Can India, with a growing young population bank on a consumption boom to support its economy. Yes, if it plays its cards well. According to Worlddata, the median ages of people in the US and China are 38.5 and 38.4 respectively. Contrast this with India. The number is 28.7.
For most of the European nations including Germany, UK, Italy, Spain and France among others, the median age of population is over 40. Japan tops the global chart with a median age of 48.6 years.
Brookings, in a recent study, said that India’s consumer-class growth will be among young people, while China will predominantly add consumers above the age of 45. By 2030, India will be home to 357 million young consumers below 30 years of age, the largest “young consumer market” in the world.

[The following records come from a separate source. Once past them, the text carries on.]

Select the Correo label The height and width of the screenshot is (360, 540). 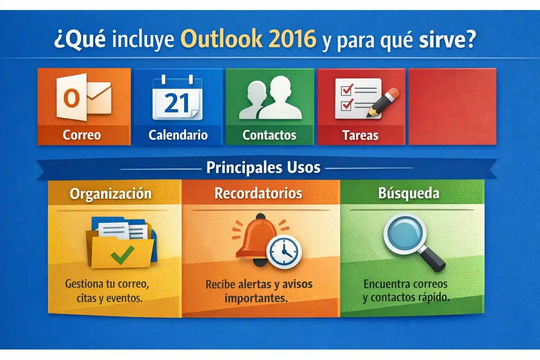82,135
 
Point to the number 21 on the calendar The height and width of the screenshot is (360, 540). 177,103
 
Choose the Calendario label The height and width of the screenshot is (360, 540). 178,135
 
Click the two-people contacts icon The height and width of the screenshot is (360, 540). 270,98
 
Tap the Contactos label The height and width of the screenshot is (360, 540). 269,135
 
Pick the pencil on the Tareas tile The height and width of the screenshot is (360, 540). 383,102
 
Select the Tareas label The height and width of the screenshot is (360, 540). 360,135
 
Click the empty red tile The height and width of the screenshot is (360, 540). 452,106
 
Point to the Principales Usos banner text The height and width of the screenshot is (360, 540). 263,167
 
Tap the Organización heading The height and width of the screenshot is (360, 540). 110,194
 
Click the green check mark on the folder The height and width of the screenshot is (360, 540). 122,255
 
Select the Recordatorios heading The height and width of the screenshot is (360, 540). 258,193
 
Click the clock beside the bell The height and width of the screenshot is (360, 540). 284,251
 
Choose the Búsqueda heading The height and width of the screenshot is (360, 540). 409,193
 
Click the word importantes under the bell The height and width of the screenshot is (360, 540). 256,298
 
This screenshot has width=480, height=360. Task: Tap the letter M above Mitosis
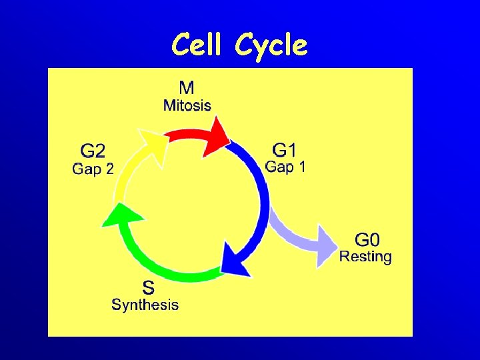click(187, 88)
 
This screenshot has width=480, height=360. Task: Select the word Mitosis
click(187, 105)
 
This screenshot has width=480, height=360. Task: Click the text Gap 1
click(286, 167)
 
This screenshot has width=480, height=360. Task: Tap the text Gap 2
click(93, 169)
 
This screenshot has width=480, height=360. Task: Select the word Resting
click(366, 256)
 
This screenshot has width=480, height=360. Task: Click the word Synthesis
click(145, 305)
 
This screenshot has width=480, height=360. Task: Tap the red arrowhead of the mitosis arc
click(217, 135)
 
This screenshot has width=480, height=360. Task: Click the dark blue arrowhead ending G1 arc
click(235, 263)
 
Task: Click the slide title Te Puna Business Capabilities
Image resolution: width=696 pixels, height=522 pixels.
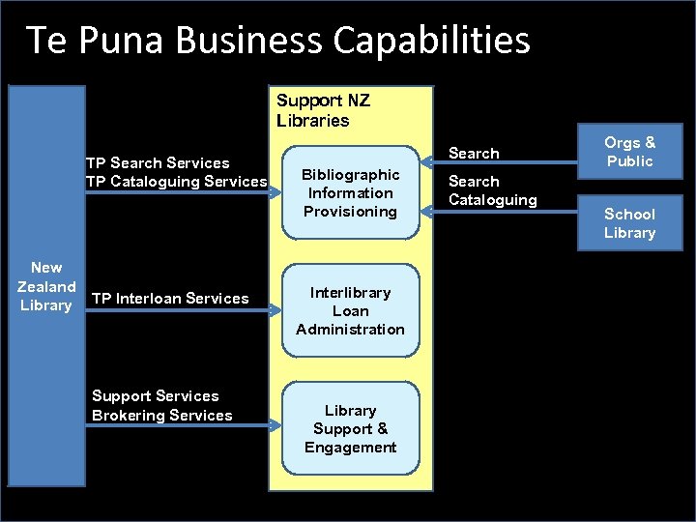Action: point(278,41)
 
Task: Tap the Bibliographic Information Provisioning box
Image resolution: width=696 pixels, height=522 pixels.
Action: point(350,193)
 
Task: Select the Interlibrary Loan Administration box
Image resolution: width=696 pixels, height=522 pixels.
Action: point(350,311)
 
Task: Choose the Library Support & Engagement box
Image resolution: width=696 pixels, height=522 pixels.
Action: point(350,429)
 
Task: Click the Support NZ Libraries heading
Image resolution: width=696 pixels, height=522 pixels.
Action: point(323,110)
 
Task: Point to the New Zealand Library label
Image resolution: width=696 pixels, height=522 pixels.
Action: point(46,286)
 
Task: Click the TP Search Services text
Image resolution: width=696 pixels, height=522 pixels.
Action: point(158,162)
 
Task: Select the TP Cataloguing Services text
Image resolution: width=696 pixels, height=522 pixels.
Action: point(176,181)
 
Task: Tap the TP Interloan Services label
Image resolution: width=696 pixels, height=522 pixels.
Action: point(170,299)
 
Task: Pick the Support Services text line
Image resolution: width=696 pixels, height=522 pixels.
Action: point(155,395)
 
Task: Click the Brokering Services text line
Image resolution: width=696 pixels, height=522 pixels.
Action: point(161,415)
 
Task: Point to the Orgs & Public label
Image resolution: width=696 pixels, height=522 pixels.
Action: point(629,152)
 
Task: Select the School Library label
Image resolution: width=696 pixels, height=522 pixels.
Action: point(629,223)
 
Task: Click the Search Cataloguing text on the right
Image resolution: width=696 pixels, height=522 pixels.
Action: point(492,190)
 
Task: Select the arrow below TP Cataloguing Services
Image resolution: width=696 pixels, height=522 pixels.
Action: point(180,192)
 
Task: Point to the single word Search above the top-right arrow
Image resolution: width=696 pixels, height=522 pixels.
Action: point(474,153)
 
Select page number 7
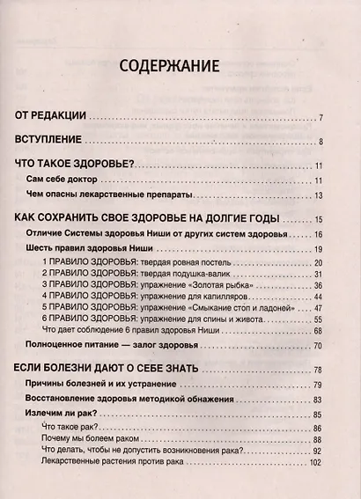coord(322,117)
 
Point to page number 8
coord(322,141)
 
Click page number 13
coord(320,195)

“India gets a lot of its GDP from domestic consumption. So even if the world would slow down for a few months, India has a natural cushion by the fact that it is more domestic consumption oriented,” World Bank President Ajay Banga, who is currently in India, said.

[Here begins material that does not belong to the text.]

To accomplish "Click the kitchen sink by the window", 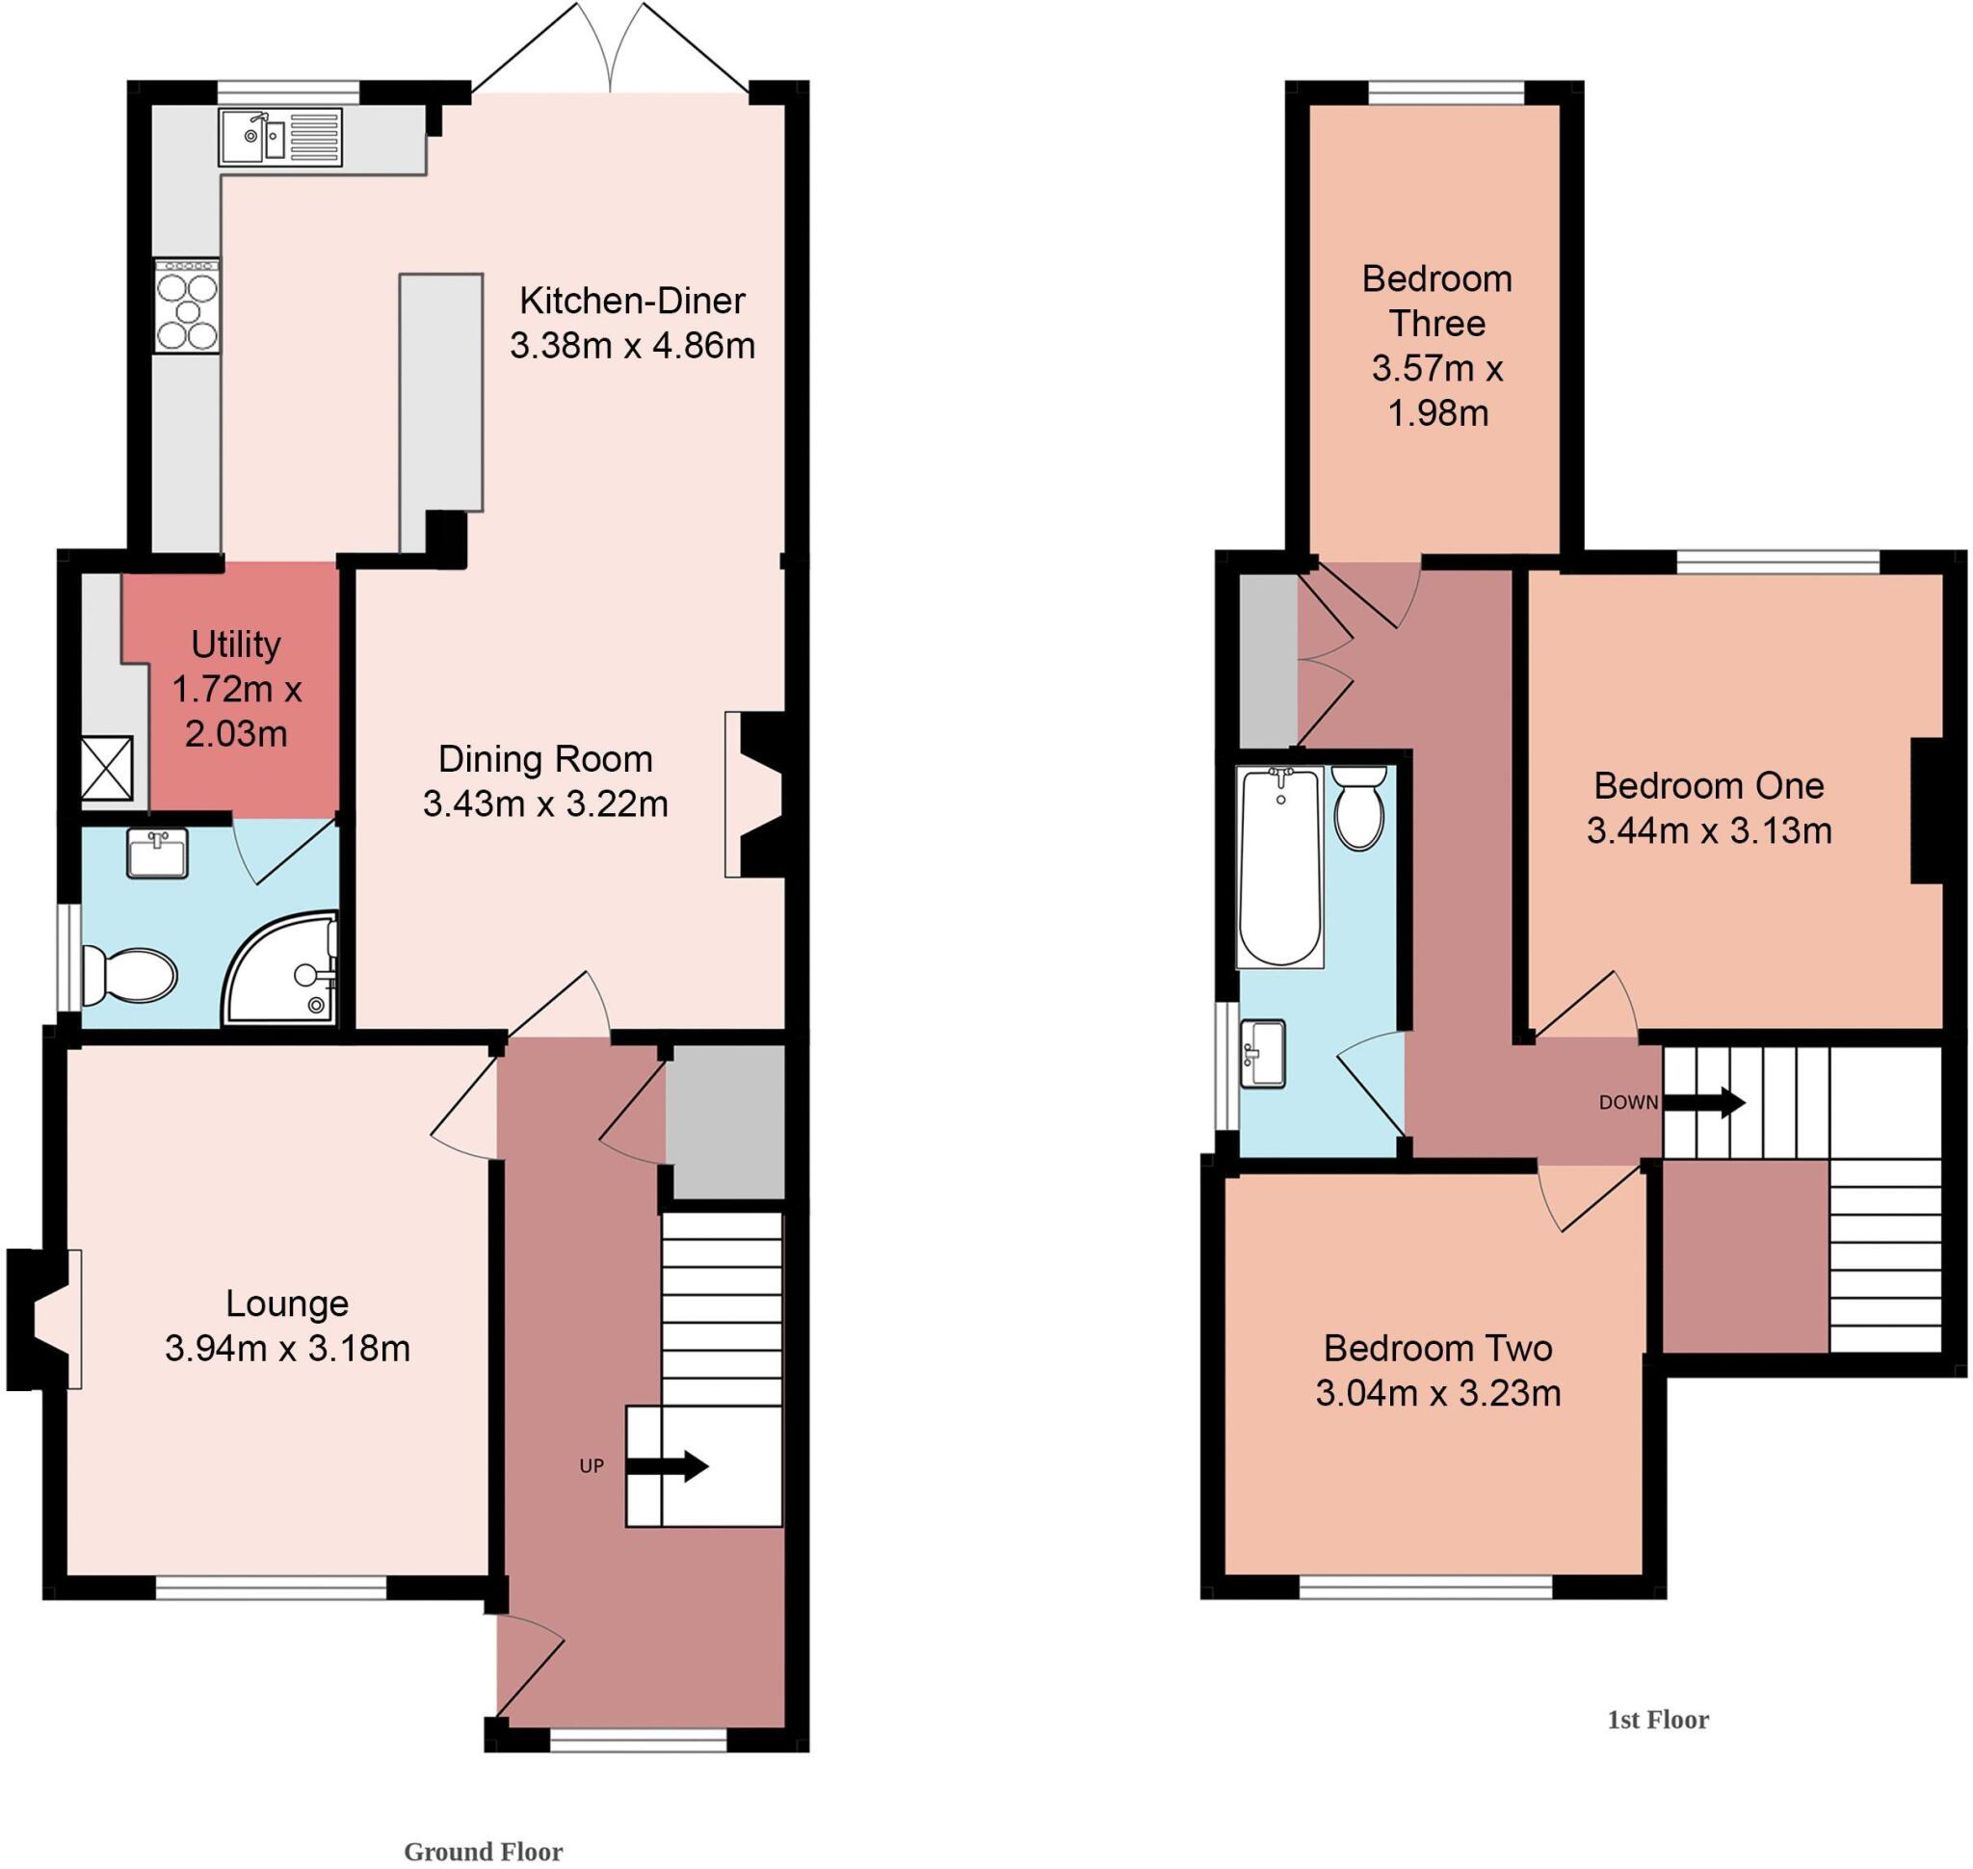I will (x=280, y=138).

Banga earlier noted that he is “more optimistic about India today as a whole” than he was earlier.
India’s renewed thrust on reforms and infrastructure development is expected to create jobs and improve income levels.
The Brookings study pointed out that though China’s main consumer class is urban centric and more affluent, the country was already the largest “senior market in the world” in terms of people. In terms of spending the US is in the top slot.
The study added that by 2030, India will be home to one-fifth of the world’s youth consumer market while China will represent one-fourth of the senior market by that time.
China domestic demand is starting to show signs of sluggishness, causing concerns for policymakers as the country is now aggressively looking to shift to consumption-led growth instead of investment-led economic expansion.
Meanwhile, the consumption level in India, too, has not picked up significantly. This could be due to economic uncertainties arising after the unseasonal rains, an analyst told India Narrative. In June, India’s retail sales growth stood at 7 per cent, same as May. In March and April the growth was 6 per cent.
However, New Delhi is not overtly worried as yet. The festive season, which will kick in by September, is expected to boost demand and consumption, the analyst said.
The Asian Development Bank (ADB) in its just released Asian Development Outlook has retained India’s growth rate for the financial year 2024 at 6.4 per cent. Growth, according to the multilateral lender will be driven by recovery in consumption demand in both rural and urban areas. For China, the projected growth rate is 5 per cent.